What do we mean by "Software Quality"? How can we define "quality"?

I believe that the notion of quality is mostly dependent on context.  A piece of old furniture, for instance can be an antique if it is of high quality or unique in some regard.  A painting can be of high or low quality also, but a computer programmer may not be able to spot the difference.  It requires a background and an eye for detail,  so what could a programmer look for when determining a certain software's 'quality'?  As a programmer myself I'd like to think that the quality of a program is dictated specifically by the 'quality' of its code, but in the real world business environment there are other determining factors undoubtedly.  These determining factors are inherent in any business scenario.  Does the product fully address the issue(s) at hand?

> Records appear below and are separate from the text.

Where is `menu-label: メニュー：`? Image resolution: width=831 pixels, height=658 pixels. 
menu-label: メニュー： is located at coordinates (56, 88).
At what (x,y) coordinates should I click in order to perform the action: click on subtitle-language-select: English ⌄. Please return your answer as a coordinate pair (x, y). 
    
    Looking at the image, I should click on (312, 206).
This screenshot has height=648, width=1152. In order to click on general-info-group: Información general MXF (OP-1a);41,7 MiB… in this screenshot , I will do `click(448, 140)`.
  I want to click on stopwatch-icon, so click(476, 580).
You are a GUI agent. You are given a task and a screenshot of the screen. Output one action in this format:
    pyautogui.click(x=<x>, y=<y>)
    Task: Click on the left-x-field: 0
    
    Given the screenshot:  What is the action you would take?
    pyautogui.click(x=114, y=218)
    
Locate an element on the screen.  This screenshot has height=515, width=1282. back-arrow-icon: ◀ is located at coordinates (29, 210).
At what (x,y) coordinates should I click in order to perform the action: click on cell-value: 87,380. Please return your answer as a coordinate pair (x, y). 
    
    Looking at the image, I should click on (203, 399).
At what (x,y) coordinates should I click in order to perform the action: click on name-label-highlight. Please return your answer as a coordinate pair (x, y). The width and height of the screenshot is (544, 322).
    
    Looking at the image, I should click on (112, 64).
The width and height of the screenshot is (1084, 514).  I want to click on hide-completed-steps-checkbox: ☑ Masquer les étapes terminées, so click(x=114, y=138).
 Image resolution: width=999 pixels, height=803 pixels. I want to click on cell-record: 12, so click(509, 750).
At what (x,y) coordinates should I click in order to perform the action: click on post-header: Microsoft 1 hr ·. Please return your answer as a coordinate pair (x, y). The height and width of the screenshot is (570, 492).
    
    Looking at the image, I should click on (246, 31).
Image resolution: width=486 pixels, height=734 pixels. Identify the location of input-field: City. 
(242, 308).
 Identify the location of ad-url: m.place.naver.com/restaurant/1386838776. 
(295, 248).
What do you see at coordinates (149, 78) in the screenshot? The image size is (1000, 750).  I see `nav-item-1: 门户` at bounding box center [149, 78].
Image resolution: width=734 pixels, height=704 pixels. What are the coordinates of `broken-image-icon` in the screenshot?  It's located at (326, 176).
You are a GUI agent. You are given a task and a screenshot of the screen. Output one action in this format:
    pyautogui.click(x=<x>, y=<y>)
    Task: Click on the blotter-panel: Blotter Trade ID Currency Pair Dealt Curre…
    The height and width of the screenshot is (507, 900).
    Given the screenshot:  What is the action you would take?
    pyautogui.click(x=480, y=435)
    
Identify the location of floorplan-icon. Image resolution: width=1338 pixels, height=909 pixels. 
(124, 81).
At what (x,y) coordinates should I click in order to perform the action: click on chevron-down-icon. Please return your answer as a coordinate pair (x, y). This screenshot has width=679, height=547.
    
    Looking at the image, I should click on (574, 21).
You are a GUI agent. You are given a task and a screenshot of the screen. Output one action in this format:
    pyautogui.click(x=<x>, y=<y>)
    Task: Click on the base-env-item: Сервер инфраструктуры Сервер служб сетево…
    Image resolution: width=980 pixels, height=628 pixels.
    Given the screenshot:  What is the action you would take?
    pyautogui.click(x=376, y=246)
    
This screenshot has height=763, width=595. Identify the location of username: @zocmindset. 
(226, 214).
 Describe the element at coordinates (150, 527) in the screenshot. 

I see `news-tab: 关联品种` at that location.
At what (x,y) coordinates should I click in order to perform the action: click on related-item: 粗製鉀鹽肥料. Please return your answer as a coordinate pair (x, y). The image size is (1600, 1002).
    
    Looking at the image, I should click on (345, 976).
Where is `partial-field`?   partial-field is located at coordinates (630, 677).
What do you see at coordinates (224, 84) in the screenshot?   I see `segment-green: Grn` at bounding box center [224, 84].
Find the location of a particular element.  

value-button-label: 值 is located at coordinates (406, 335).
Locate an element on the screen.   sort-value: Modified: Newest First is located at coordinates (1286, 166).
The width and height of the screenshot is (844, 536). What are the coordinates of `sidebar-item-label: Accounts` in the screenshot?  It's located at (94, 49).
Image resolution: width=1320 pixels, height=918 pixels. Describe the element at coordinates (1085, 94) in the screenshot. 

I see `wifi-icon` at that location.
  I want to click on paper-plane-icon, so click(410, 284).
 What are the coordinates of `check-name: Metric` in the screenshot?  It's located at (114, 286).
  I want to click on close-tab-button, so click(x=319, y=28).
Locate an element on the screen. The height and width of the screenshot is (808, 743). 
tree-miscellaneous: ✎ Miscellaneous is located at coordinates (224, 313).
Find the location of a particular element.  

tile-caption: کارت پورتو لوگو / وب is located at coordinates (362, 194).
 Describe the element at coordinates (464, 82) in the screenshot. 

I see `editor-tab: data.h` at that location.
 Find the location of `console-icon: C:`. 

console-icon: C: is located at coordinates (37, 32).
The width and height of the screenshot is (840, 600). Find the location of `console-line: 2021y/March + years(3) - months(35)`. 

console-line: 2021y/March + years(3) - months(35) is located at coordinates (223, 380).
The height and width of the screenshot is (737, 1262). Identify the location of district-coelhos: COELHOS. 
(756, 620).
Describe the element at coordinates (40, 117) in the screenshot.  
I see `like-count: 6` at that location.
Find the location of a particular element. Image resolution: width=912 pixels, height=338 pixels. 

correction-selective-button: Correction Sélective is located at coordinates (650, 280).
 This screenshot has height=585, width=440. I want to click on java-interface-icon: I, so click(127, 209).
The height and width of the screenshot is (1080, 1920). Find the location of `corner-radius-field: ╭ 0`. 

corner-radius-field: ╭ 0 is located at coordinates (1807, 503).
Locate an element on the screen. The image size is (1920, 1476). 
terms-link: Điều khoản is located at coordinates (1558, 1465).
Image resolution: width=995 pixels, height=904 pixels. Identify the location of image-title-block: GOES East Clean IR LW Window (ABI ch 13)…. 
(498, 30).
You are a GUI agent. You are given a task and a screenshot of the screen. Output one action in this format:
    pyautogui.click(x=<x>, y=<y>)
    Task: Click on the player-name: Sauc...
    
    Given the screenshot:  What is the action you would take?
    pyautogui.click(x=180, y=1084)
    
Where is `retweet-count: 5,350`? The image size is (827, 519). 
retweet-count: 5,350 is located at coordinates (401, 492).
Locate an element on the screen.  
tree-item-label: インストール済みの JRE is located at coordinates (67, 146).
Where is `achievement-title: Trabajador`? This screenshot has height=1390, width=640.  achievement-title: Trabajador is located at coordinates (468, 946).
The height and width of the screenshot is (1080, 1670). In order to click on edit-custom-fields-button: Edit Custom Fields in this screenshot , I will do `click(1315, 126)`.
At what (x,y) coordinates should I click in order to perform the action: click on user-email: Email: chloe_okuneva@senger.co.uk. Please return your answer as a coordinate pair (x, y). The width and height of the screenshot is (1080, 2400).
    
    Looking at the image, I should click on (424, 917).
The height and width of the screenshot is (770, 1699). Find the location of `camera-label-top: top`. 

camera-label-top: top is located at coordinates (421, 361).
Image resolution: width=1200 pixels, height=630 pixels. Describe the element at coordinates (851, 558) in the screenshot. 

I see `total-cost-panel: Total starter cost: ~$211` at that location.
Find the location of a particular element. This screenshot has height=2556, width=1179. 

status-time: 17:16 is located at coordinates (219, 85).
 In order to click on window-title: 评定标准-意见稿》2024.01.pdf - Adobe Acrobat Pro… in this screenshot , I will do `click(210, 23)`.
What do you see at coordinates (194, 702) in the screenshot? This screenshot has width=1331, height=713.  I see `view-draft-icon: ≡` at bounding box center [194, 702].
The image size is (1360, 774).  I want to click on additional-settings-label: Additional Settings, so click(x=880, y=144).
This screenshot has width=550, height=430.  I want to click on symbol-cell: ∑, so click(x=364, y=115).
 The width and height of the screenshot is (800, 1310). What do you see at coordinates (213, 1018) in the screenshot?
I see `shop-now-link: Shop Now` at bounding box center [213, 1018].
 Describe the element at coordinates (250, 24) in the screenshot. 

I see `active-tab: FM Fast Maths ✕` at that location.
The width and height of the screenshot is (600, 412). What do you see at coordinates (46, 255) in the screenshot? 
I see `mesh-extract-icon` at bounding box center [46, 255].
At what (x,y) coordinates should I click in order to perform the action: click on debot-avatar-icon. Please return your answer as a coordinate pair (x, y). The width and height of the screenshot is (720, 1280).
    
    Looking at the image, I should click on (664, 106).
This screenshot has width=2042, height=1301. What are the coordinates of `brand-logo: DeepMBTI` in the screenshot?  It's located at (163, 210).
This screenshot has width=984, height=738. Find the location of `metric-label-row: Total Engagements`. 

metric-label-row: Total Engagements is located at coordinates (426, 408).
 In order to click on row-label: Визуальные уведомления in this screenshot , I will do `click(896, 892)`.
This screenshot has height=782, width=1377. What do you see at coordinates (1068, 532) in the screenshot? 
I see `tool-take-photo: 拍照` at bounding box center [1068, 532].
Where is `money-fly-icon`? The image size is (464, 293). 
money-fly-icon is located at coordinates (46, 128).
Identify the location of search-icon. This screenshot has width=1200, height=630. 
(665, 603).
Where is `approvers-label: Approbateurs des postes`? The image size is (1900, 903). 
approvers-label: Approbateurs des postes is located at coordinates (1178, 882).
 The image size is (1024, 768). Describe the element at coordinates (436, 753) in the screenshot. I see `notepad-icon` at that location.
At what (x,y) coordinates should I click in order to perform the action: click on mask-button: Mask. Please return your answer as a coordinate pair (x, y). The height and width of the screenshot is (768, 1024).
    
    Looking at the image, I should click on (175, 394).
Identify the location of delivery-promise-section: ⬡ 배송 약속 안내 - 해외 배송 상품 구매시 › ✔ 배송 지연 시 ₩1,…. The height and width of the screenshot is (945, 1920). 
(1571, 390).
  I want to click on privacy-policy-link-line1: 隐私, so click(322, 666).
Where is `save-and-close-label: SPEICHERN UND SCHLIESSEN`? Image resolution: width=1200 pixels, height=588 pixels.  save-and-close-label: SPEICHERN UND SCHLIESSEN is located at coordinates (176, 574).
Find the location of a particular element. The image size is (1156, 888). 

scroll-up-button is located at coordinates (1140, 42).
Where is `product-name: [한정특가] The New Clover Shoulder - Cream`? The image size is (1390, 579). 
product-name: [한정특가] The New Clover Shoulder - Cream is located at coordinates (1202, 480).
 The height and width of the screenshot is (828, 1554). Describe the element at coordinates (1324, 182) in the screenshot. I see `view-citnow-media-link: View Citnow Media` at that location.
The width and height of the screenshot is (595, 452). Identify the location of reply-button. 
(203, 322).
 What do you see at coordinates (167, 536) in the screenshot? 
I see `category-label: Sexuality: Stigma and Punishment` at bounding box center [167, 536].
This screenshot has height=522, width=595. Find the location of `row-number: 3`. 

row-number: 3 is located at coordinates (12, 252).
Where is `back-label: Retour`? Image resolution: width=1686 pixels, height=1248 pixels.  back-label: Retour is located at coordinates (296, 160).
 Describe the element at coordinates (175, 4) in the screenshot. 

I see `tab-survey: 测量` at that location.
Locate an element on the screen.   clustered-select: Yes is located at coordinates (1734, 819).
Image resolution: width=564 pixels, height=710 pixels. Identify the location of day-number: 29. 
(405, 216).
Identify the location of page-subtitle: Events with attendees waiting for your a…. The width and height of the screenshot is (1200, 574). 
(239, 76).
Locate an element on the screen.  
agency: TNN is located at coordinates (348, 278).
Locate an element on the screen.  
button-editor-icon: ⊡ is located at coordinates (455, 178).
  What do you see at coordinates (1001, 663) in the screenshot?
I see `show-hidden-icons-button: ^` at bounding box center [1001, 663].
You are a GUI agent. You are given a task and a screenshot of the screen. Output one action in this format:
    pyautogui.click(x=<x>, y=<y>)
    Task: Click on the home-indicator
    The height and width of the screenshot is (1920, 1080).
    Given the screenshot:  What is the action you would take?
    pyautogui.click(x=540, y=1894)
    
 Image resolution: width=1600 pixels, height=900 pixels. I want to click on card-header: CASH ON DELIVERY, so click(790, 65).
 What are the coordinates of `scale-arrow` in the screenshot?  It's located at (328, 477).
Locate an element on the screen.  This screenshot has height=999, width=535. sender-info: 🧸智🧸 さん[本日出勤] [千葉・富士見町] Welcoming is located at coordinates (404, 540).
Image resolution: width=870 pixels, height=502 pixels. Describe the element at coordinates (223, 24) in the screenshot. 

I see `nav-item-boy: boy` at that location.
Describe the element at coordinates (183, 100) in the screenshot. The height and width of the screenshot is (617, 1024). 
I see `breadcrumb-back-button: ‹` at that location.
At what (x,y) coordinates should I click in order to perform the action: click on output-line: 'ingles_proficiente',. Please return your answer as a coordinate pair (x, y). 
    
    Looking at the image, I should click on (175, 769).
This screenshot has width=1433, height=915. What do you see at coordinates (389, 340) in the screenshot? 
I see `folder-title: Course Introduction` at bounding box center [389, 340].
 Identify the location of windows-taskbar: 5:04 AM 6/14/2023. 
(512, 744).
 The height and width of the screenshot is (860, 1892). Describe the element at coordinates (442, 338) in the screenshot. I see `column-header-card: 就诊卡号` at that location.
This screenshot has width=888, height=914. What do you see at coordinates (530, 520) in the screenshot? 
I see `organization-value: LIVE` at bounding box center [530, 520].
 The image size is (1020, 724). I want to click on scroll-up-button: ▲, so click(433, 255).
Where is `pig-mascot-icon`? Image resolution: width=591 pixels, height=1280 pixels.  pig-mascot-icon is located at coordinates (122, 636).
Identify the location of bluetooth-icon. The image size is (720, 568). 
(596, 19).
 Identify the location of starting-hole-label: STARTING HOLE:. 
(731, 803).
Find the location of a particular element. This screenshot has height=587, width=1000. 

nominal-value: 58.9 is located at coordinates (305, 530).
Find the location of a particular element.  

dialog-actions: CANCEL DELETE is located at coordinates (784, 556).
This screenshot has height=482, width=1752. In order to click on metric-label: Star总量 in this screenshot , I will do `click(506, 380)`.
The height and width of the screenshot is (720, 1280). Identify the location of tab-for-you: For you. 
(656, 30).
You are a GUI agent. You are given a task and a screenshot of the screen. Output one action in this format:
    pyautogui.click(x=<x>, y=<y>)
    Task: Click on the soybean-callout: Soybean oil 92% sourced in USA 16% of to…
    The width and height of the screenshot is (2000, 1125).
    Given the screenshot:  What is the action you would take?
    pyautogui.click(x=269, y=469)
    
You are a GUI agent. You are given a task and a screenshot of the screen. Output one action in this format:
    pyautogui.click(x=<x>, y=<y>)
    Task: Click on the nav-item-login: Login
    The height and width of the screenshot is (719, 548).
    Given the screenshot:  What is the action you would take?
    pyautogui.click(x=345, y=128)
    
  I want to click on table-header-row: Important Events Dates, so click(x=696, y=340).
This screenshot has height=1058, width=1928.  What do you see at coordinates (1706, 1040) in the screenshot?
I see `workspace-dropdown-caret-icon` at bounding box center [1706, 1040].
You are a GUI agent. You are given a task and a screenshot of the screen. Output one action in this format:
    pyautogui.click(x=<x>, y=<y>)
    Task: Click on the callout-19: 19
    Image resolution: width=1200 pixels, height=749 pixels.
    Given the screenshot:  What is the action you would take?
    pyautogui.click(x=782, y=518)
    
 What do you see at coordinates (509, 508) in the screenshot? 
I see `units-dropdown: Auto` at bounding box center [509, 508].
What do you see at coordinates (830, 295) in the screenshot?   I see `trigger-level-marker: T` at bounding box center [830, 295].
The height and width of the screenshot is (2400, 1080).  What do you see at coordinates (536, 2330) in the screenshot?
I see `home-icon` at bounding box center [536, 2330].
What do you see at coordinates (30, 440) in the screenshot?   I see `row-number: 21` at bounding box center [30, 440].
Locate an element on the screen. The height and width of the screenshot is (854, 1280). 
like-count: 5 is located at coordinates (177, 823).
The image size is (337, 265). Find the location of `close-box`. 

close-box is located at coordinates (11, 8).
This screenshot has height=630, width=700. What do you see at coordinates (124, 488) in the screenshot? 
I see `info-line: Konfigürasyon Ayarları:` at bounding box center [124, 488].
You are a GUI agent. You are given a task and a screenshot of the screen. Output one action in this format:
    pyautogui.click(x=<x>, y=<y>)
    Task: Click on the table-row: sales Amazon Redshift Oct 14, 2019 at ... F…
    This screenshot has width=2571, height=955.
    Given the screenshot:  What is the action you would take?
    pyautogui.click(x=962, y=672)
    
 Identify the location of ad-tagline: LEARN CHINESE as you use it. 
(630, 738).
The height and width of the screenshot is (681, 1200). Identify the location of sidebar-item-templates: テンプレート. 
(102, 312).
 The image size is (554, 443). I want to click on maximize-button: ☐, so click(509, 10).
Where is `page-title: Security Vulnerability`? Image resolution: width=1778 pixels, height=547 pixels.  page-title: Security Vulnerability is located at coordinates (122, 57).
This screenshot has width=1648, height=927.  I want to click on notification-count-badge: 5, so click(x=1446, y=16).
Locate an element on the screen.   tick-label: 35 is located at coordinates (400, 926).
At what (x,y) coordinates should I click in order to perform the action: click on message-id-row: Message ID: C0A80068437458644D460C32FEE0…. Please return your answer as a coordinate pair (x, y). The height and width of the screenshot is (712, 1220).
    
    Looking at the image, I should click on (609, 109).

Was the product created within the allotted time and resources? Is it profitable?  All of these things combine to potentially make a high quality business product, but the innards of the program itself must also meet the quality standards of code for it to be a high quality piece of software overall.   Considering a program like Google Chrome, this is not an over and done with kind of program, it is constantly evolving and being reformed.  Rather than reinventing the wheel during each iteration, a well formed development and testing cycle must first be implemented.  This lifecycle adds another element to the overall quality of the software, then comes the actual code itself.  Depending on the needs of the business, code may need to be multiplatform, compact, written in a certain programming language, or all of the above.  These qualities speak to the internal status of the program, which is one component of software's quality.  The other would be external quality, meaning the appearance of the software rather than the innards.  How does the outward appearance work?  How strong is the software's usability?  Is this iteration of the product visibly different than last iterations?  Could users find any of the outward changes frustrating?  All of these questions are linked to elements that form overall external quality.  These requirements combine to determine the overall code quality of software.  Factor in the external and internal code qualities with business quality and I believe that you can properly gauge the overall quality of any piece of software.